(Lines of data)

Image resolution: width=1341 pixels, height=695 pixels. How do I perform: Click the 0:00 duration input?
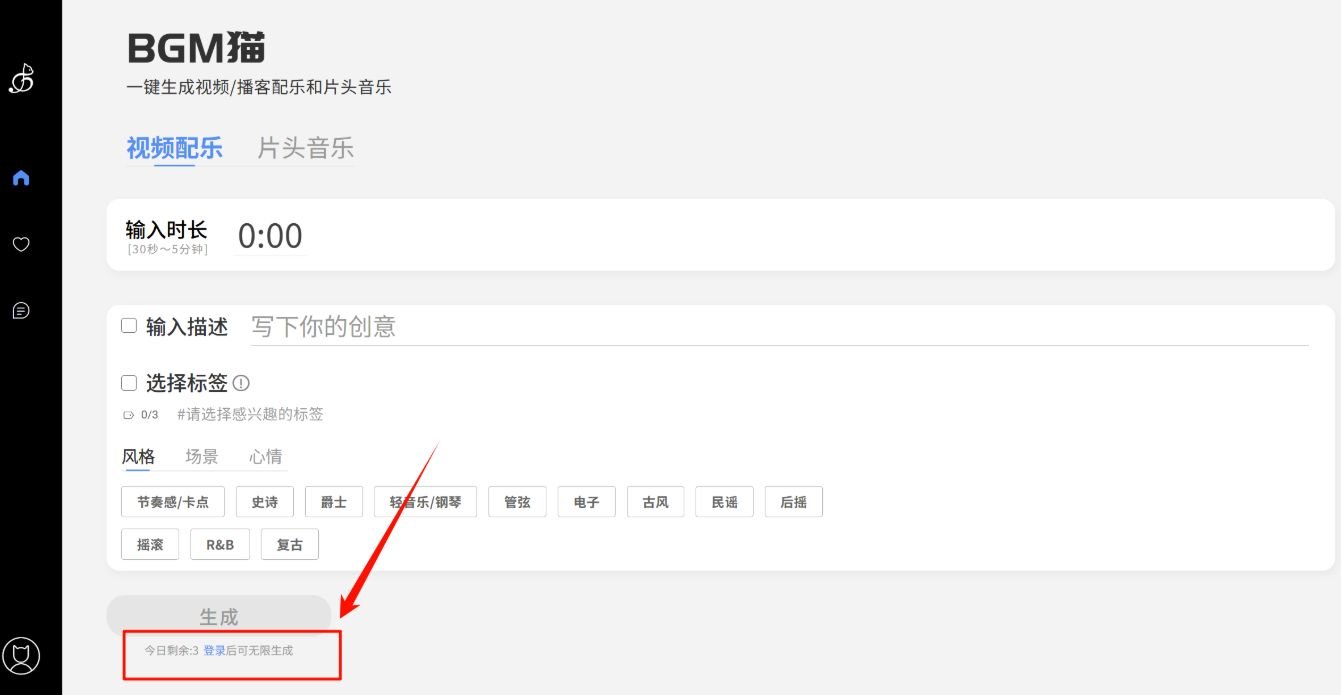(270, 236)
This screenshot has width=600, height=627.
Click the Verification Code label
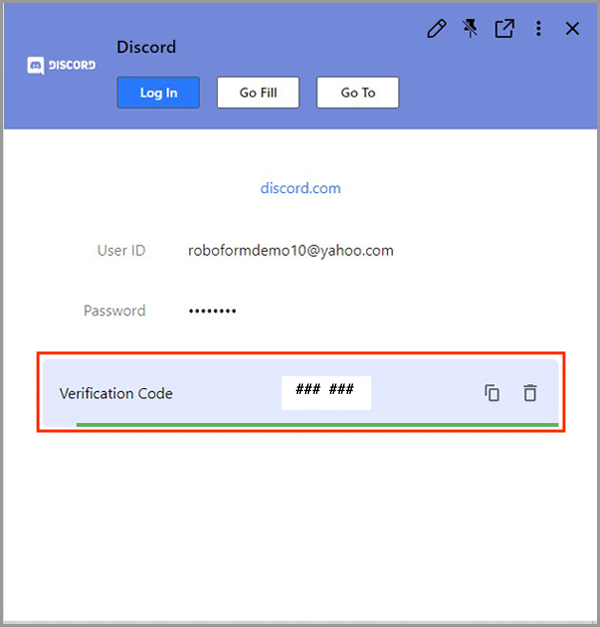point(116,393)
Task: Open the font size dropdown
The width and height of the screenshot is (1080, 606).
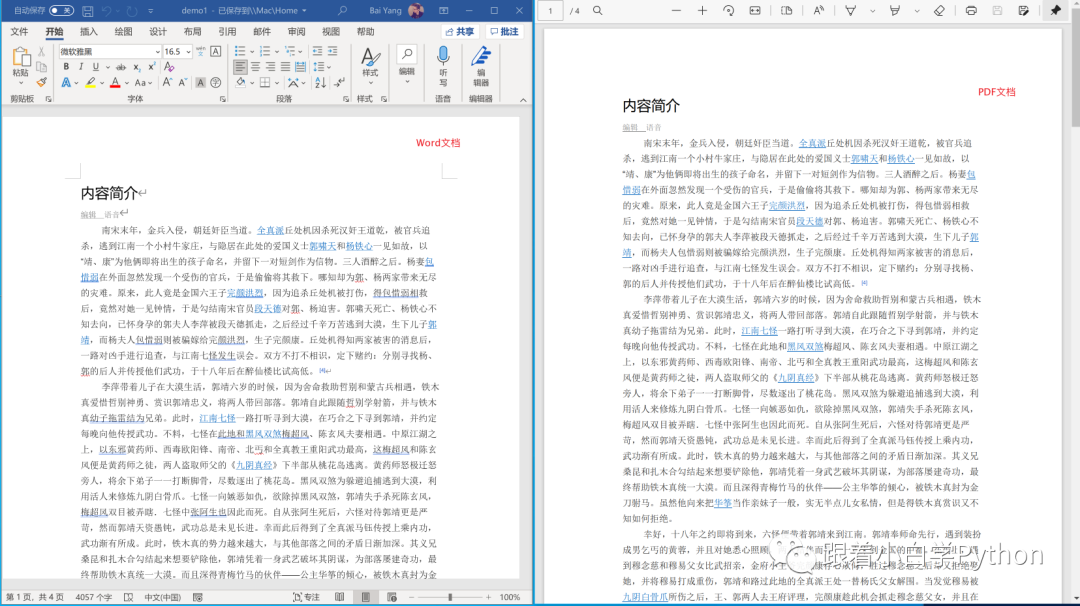Action: (188, 52)
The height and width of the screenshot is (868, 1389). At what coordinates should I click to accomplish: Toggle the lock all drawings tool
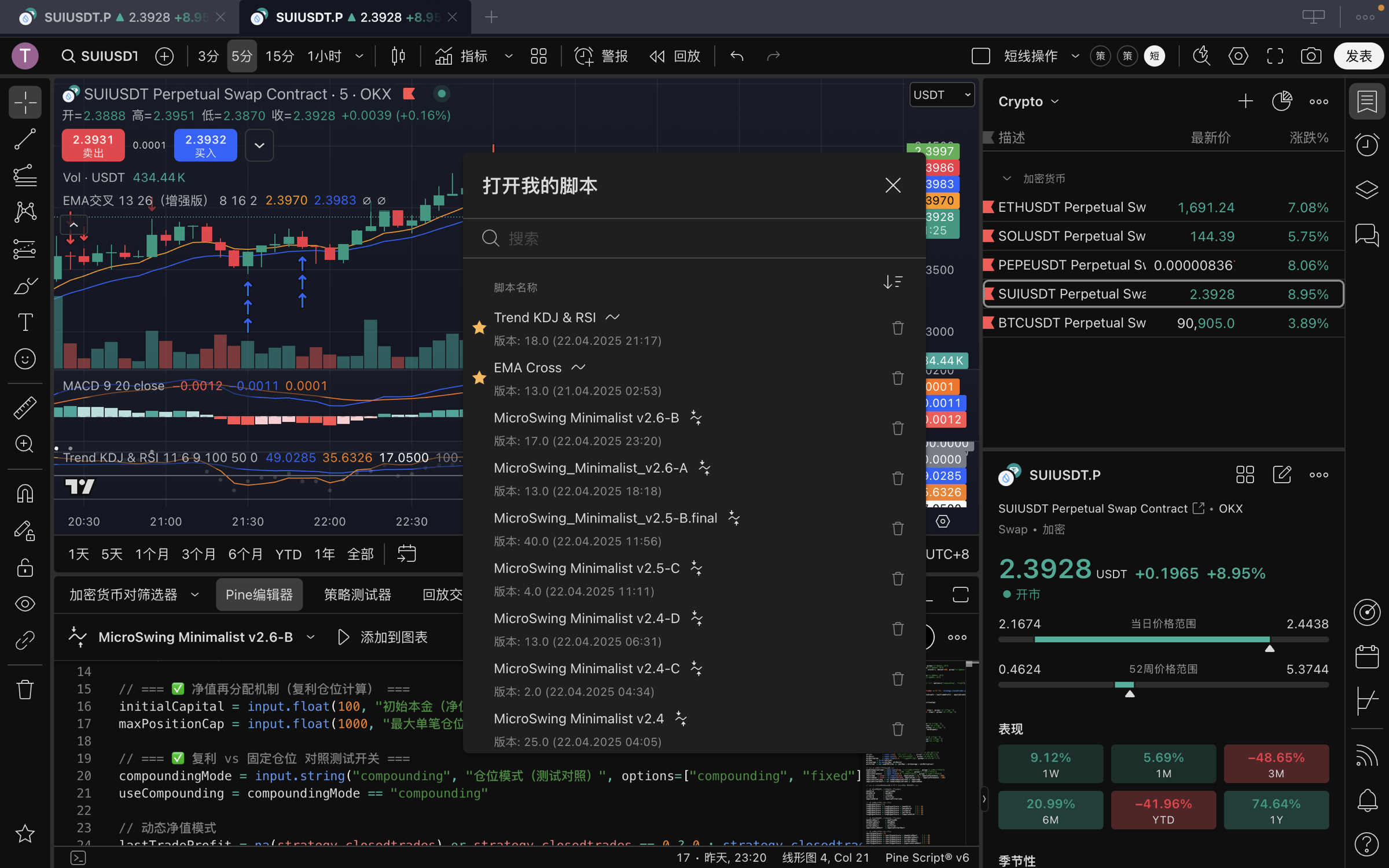[x=25, y=568]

◆ **AIM**: Revise the rows above so that every "screenshot" becomes "screen capture", and leave everything else the same. Leave the pictures out of your answer.

◆ **OUTPUT FOR THIS TASK**:
Image resolution: width=1341 pixels, height=695 pixels. How do I perform: Click the 0:00 duration input?
(270, 236)
This screen capture has width=600, height=627.
Click the Verification Code label
point(116,393)
Task: Open the font size dropdown
The width and height of the screen capture is (1080, 606).
Action: (188, 52)
The height and width of the screen capture is (868, 1389). At what coordinates should I click to accomplish: Toggle the lock all drawings tool
[x=25, y=568]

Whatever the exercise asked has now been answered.